##### Angezeigter Text

2. Abschrift von Ziffer 1 sowie Mitteilung von Ziffer 3 an Verteidiger (mit einer Abschrift für den Angeklagten) sowie an Nebenklägervertreter (mit einer Abschrift für die Nebenklägerin) formlos zur Kenntnis- und eventuellen Stellungnahme.

3. Urschriftlich mit Akten

an die Generalstaatsanwaltschaft im Hause mit der Bitte um Prüfung, ob ein Antrag gemäß § 349 Abs. 2 StPO gestellt werden kann."

In der Folge beantragte die Generalstaatsanwaltschaft, die Revision der Nebenklägerin gemäß § 349 Abs. 2 StPO zu verwerfen, und teilte ihren Antrag entsprechend § 349 Abs. 3 Satz 1 StPO den Nebenklägervertretern mit. Diese haben sich lediglich in der Sache geäußert.

Der Senat sieht sich durch die in Form eines obiter dictum geäußerte Ansicht des Bundesverfassungsgerichts in der Entscheidung vom 27. März 2000 (NStZ 2000, 382, 383) nicht gehindert, in vorliegendem Fall gemäß § 349 Abs. 2 StPO zu verfahren.

Zwar trifft es zu, dass die Initiative für eine Verwerfung im Beschlusswege grundsätzlich von der Generalstaatsanwaltschaft ausgehen soll, (Neuhaus StV 2001, 152, 153, m. w. N.), dennoch ist es dem Revisionsgericht im Einzelfall nicht verwehrt, die Stellung eines Antrages nach § 349 Abs. 2 StPO anzuregen (so auch KG StV 2001, 153ff.). Eine solche Vorgehensweise verstößt zunächst nicht gegen den Wortlaut der genannten Vorschrift. Die mit einer Anregung versehene (nochmalige) Aktenübersendung an die Staatsanwaltschaft ist zudem nicht systemwidrig. Auch dort, wo der Staatsanwaltschaft die Verfahrensinitiatve obliegt, ist ein gerichtlicher "Anstoß" durchaus nicht prozesswidrig, der Gesichtspunkt der Verfahrensmäßigen Beschwer des Angeklagten dabei nicht ausschlaggebend (so aber offensichtlich Neuhaus aaO). Beispiele für eine derartige Kooperation von Gericht und Staatsanwaltschaft bietet das Strafbefehlsverfahren.

§ 408 Abs. 3 Satz 2 StPO setzt die richterliche Initiative zu einem abweichenden Rechtsfolgeantrag voraus ("beharrt"); bei der Überleitung der Hauptverhandlung in das Strafbefehlsverfahren gemäß § 408 a Abs. 1 StPO kann der Richter den erforderlichen Antrag der Staatsanwaltschaft anregen (vgl. Kleinknecht/Meyer-Goßner StPO 44. Aufl. § 408 a Rn. 2). Im Verfahren der staatsanwaltschaftlichen Revision gibt der Senat gelegentlich nach Beratung der Generalstaatsanwaltschaft durch Verfügung des Vorsitzenden die Empfehlung, das "offensichtlich unbegründete" Rechtsmittel zurückzunehmen; auch gegen solche Initiativen sind bisher keine rechtlichen Bedenken erhoben worden. Die Übersendung der Akten an die Staatsanwaltschaft mit der Anregung einer Verfahrenseinstellung nach den §§ 153ff. StPO ist in der Praxis gang und gäbe.

##########
##### Bereitgestellte Angaben

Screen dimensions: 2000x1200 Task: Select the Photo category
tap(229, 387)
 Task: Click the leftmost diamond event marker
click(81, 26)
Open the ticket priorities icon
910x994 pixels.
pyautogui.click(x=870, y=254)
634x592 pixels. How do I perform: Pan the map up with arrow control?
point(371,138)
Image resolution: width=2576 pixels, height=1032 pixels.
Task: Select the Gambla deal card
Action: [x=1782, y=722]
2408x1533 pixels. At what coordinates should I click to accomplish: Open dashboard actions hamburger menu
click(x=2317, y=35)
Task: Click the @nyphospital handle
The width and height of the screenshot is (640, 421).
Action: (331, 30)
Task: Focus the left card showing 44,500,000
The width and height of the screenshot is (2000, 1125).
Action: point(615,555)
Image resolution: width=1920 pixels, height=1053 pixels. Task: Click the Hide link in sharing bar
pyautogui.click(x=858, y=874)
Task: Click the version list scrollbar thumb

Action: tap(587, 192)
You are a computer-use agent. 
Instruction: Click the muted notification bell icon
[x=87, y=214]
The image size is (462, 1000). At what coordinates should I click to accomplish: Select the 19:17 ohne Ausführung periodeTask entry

##########

Aufgabenstellung — Nennen Sie das Verfahren, das der angezeigte Text als Beispiel für eine Kooperation von Gericht und Staatsanwaltschaft anführt.

Ergebnis — Das Strafbefehlsverfahren.